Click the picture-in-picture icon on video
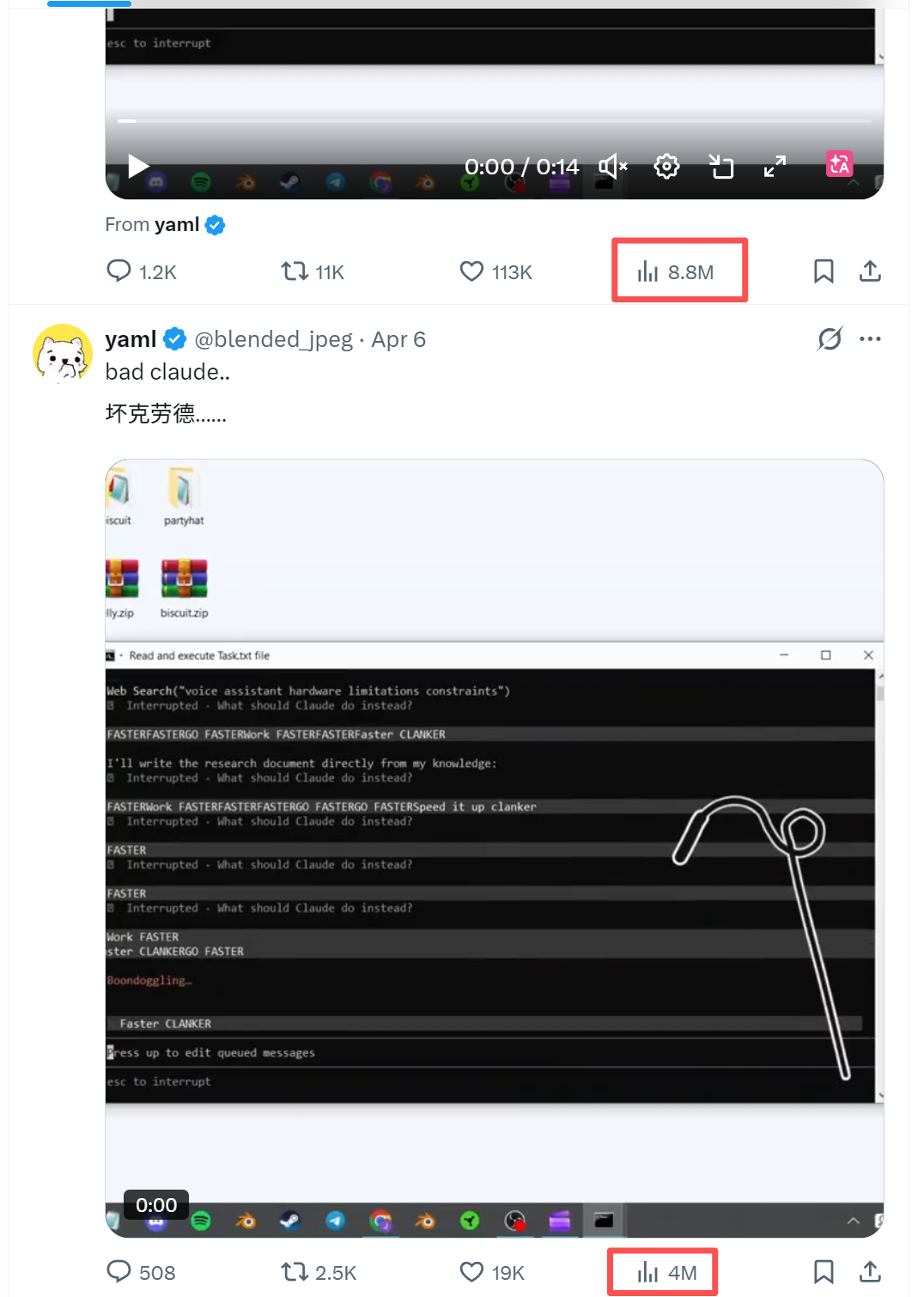This screenshot has width=924, height=1297. (721, 166)
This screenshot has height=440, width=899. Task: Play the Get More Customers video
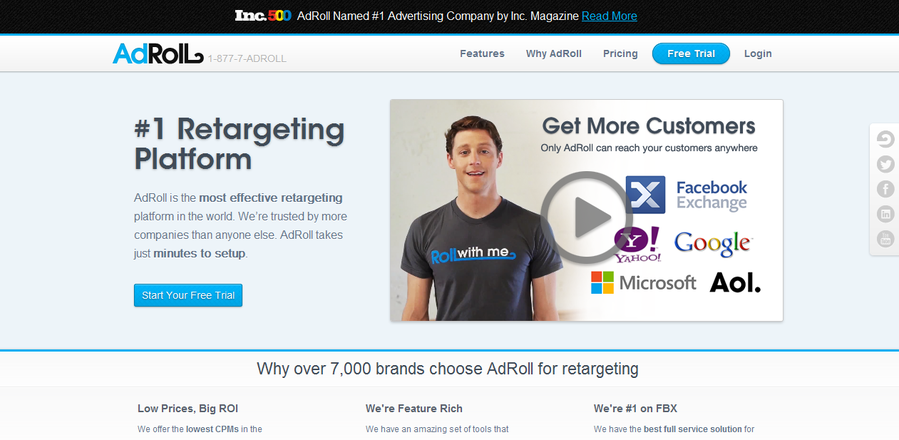click(x=587, y=217)
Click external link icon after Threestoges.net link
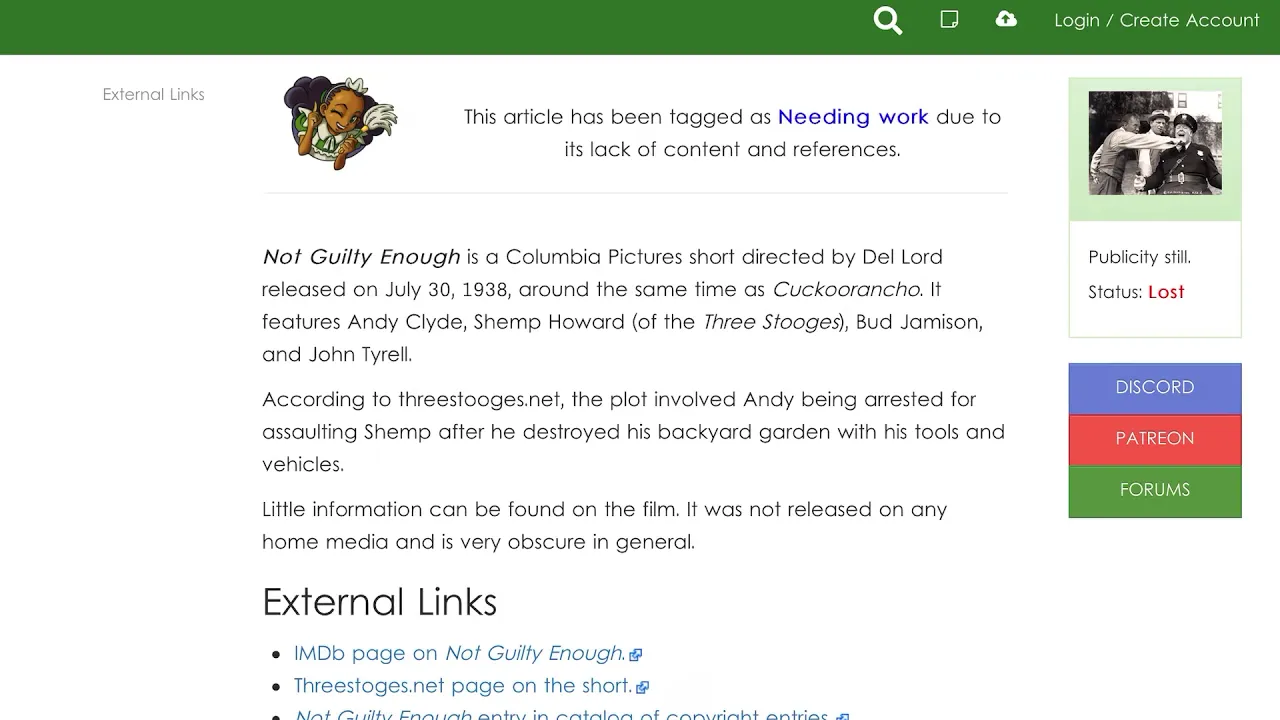 (642, 687)
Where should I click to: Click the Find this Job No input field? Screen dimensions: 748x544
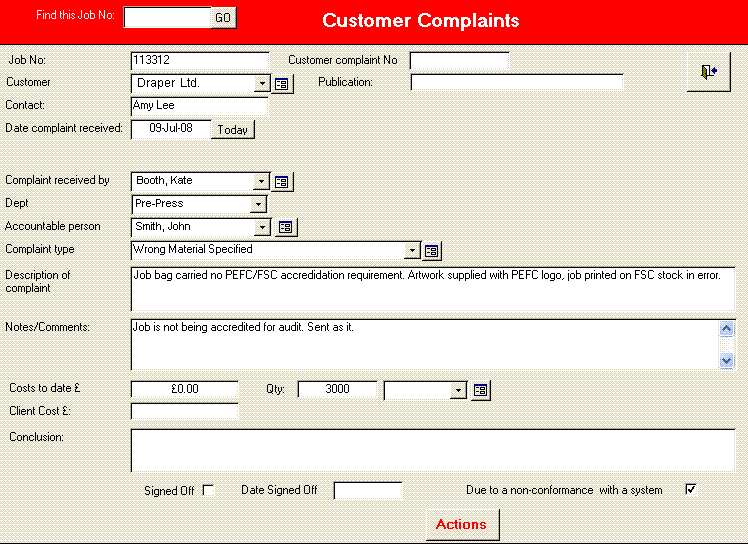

=======

» WHAT TO PRODUCE
Please give the lines above as a numbered list, leaving out any blank lines and all pictures.

» EXERCISE RESULT
1. Click the picture-in-picture icon on video
2. This screenshot has width=924, height=1297. (721, 166)
3. This screenshot has height=440, width=899. Task: Play the Get More Customers video
4. click(x=587, y=217)
5. Click external link icon after Threestoges.net link
6.  (642, 687)
7. Where should I click to: Click the Find this Job No input field? Screen dimensions: 748x544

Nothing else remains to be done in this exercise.